Existing beyond life, the egoist merely relegates to his technological provider the power to kill, or rather “cancel” the egoist. In effect, the egoist who has delivered his life to technology thereby reducing himself to a zombie or the apathetic ghost of a man, is now completely indifferent to the prospect of technology killing him. By serving technology, the egoist is effectively already dead so that he can be clinically and inconsequentially deleted, as an anonymous digital file from a computer’s hard-drive.

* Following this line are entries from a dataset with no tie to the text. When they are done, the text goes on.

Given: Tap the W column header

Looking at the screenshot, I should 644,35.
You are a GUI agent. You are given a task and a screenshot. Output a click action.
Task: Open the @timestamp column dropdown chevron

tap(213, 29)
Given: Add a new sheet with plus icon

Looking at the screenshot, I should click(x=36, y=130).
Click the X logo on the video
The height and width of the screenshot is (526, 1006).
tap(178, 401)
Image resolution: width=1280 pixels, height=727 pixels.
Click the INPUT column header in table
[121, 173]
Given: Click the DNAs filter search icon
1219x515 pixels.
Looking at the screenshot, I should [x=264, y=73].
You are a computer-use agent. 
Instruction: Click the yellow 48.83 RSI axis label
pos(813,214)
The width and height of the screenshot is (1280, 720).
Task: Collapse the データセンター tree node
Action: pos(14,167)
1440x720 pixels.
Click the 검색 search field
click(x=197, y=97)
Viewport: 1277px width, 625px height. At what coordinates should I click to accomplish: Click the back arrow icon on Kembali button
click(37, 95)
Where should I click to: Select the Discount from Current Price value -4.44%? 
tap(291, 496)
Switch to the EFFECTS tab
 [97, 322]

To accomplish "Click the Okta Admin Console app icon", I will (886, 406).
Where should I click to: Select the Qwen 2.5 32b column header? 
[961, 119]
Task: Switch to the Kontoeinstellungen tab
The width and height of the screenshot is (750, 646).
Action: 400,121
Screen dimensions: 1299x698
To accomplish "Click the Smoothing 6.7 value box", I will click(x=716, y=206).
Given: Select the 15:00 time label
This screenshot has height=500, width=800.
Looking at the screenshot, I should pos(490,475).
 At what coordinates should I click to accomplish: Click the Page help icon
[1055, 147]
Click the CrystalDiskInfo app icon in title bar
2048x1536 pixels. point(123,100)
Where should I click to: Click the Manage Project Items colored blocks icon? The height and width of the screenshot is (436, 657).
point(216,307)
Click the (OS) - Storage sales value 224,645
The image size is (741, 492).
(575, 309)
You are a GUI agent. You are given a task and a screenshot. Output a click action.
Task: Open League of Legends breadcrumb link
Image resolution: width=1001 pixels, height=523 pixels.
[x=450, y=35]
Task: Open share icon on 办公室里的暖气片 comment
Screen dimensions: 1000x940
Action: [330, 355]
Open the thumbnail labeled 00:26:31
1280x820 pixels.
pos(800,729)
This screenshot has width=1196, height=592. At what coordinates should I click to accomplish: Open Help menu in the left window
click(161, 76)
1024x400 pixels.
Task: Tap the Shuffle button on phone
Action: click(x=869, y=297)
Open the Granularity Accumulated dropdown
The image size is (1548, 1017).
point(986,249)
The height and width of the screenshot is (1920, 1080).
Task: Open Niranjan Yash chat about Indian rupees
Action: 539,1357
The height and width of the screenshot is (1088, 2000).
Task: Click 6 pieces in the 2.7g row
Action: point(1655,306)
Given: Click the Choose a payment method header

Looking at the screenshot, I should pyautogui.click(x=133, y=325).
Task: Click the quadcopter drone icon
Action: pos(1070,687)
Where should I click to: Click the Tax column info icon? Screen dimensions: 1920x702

The world having become a cinematographic production for us, the prospect of universal annihilation must leave us intimately indifferent, even as we might adopt an air of dismay for choreographic or aesthetic purposes. What is real for us having been emptied of all humanity, or man having been entirely transplanted from nature into a machine as supreme medium of safety, death is no longer a problem for us. Nothing is either to be feared or discovered in death; for in our current mode of existence all that counts is our existence’s extension. The only real problem for us is a technical problem (how is lifeless existence replicated most productively?); indeed all problems, not least of them the human one, must be problems for which technology alone can provide a solution.


The Cartesian ego has found his Mecca, purged by his machines of any res extensa or quantifiable matter. He rises as the unique source of all quality, sustained in his ephemeral constitution onto a stage of mechanical repetition producing “cinematographically” the illusion of movement out of stillness. Not altogether unlike Pontius Pilate passing before Jesus, we have met stillness and found it sterile, meaningless, souless; and upon it we have set out to build a new illusion, albeit one fit for machines alone now left to produce a final solution to that mystery which Leopardi dared to call man.


_______


1 The things out of reasoning’s reaches pertain to the origins (§416-17) or mystery (§342) of man.

2 “The entire world today being armed with egoism, everyone has to avail himself of the same weapon; even the most virtuous and magnanimous, if they want to do something” (Zibaldone, Feb. 4, 1821).

3 On suicide among the ancients, see Zibaldone, Jan. 10, 1821: in antiquity people committed suicide where their singular illusions were thwarted and not because they saw life itself as meaningless. Their suicides were based “heroically” on illusions.